▶ _Представленный текст_:
Осталось неизвестным — какова была в действительности военная организация у оборонявшихся. Тем не менее можно предположить, и с большою вероятностью, что они разделялись на отряды групировавшихся вокруг предприимчивых и отважных людей. Эти отряды, вероятно, были распределены на каждую из трех стен, причем оборона стены возлагалась на выбранного начальника. Сверх того были общие предводители всей пехоты и кавалерии. Недостаток внешней и внутренней связи среди этой временной военной иерархии выкупался отчасти племенным единством и общностью интересов. Всякий сражался за родину, веру, свободу, наконец за семейство, находившееся тут же в ауле и долженствовавшее подвергнуться одинаковой участи со своим защитником.

Вооружение текинской пехоты, особенно огнестрельное, было в плохом состоянии. Только незначительная часть имела ружья и то кремневые. Шашки были тяжеловесны, с широким клинком и чрезвычайно остро отточены. Значительная часть защитников вооружена была топорами ничтожных размеров, пиками, копьями, состоявшими из кривого зачастую древка, к которому прикреплялась половинка ножниц, употребляемых для стрижки овец, наконец — дубинами. Что касается артилерии, то ее в ауле совершенно не было, если не считать крепостного ружья, с пулею по величине несколько большею нашей картечной.

▶ _Представленные данные_:
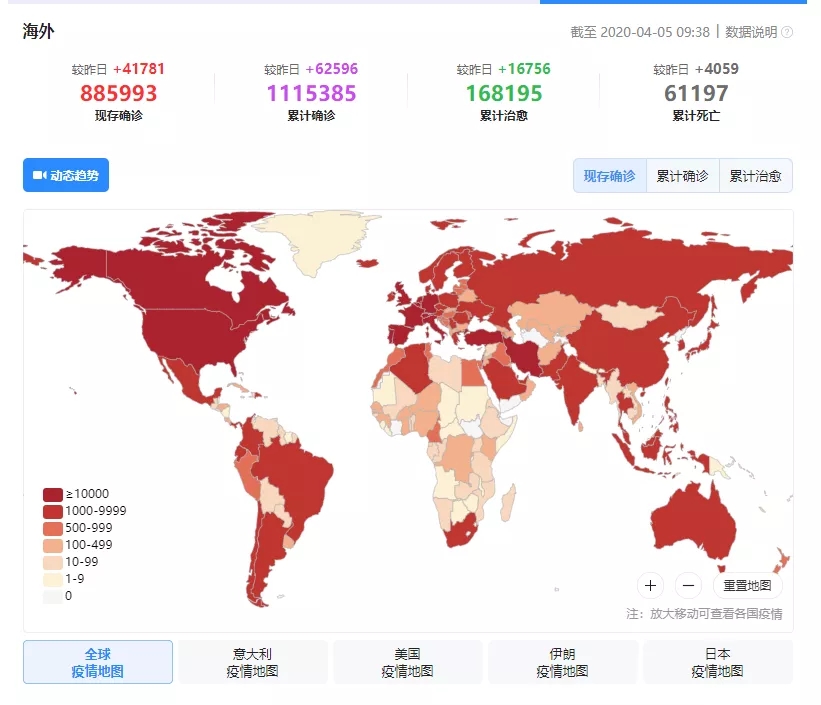
Task: Click the zoom in plus icon
Action: tap(650, 586)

▶ _Поставленная задача_:
Ответьте по тексту об обороне аула на три вопроса.
1. За что, согласно тексту, сражался каждый из оборонявшихся?
2. Какие ружья были у той незначительной части текинской пехоты, которая их имела?
3. Из чего состояли копья защитников?

▶ _Решение упражнения_:
1. За родину, веру, свободу и, наконец, за семейство, находившееся тут же в ауле.
2. Кремневые.
3. Из зачастую кривого древка, к которому прикреплялась половинка ножниц для стрижки овец.